Skeeter Skelton wrote about it, so it can't be bad!
 
I bought a Foul Out I when they first came out and was very happy with it. Then came the Foul Out II and I thought, hmmm. Then Foul Out III came out. By that time I was out of Foul Out lead removal liquid so I bought a new quart of Foul Out liquid. It would not work with my Foul Out I. Light would come on in about 5 minutes saying the barrel was clean but it was not.

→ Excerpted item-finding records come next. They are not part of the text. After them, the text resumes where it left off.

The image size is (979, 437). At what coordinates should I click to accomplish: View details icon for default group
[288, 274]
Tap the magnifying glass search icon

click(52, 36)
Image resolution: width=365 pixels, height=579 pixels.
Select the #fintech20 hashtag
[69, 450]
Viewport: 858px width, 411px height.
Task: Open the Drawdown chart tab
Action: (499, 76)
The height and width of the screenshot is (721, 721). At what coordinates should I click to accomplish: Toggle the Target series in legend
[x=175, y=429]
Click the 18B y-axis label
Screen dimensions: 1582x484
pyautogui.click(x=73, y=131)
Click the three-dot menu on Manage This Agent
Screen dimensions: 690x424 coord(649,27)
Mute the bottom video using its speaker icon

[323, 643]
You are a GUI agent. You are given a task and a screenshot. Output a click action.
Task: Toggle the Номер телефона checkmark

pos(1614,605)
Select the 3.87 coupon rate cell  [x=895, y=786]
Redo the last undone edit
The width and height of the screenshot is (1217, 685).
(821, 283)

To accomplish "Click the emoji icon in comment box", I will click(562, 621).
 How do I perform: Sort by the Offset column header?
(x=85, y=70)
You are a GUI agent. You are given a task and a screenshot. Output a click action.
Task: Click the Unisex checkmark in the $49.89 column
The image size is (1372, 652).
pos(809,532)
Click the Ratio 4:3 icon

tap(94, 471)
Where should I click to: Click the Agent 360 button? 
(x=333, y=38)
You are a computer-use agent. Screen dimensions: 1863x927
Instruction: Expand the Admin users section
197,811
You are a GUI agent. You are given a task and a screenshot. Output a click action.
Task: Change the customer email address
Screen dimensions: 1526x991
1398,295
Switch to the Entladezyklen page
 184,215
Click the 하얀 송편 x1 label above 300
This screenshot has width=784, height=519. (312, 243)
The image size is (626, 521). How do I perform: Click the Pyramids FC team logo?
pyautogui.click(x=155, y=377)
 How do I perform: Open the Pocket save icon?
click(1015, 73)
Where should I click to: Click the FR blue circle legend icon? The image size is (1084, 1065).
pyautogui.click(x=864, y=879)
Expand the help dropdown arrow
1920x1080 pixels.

Tried several time changing the liquid in the bore, cleaning and re-cleaning the rod. Nothing worked. I sent a message to Outers on their web site and that was about 4 years ago and I still haven't heard one word from them. I may call them but I'm not optimistic about any help as a fellow on another forum having the same problem and contacted them by phone and their advice was to buy their new Foul Out III. They did not admit to changing formula or would not offer any remedy for his Foul Out I. I may call them and see what they say about this; I have not bought anything from Outer's since I had my problem and if a solution is not offered, I will never.
 
I've yet to clean lead from a bore on my duty handguns. We were told to shoot a few jacketed rounds to clean up the bore and it has worked for me. That is following factory wadcutters. Lead from cast bullets could be different.
 
My personal favorite is a 50/50 mix of Hoppes #9 and Kroil. Swab your barrel and cylinder chambers liberally and let it sit for about 10-20 minutes, the longer the better. The lead looks like it oozes out of the barrel.